<<<<

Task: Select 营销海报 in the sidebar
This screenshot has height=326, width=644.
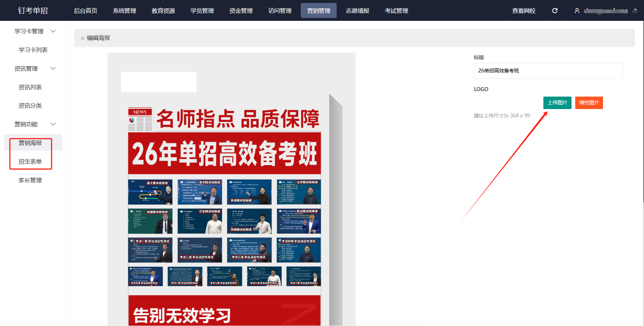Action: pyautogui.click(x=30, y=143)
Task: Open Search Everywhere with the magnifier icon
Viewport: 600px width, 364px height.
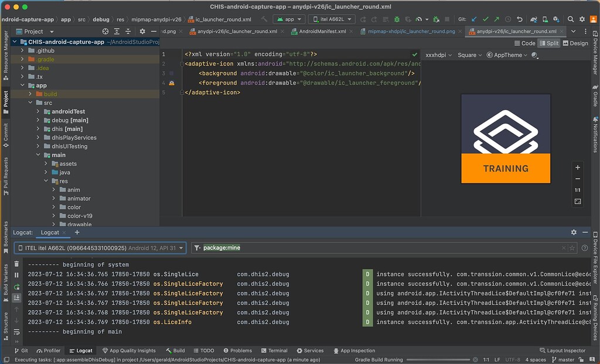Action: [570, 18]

>>>>
<<<<

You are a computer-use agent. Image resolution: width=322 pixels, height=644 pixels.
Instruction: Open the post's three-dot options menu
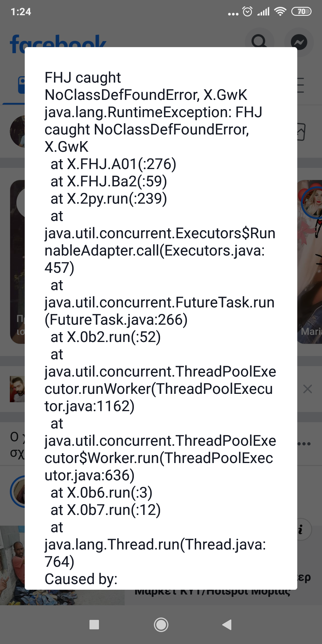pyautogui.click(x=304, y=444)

>>>>

→ The problem: Each line of the records above that contains the word "Task" should be counted; give the resulting number without further words.

→ Output: 2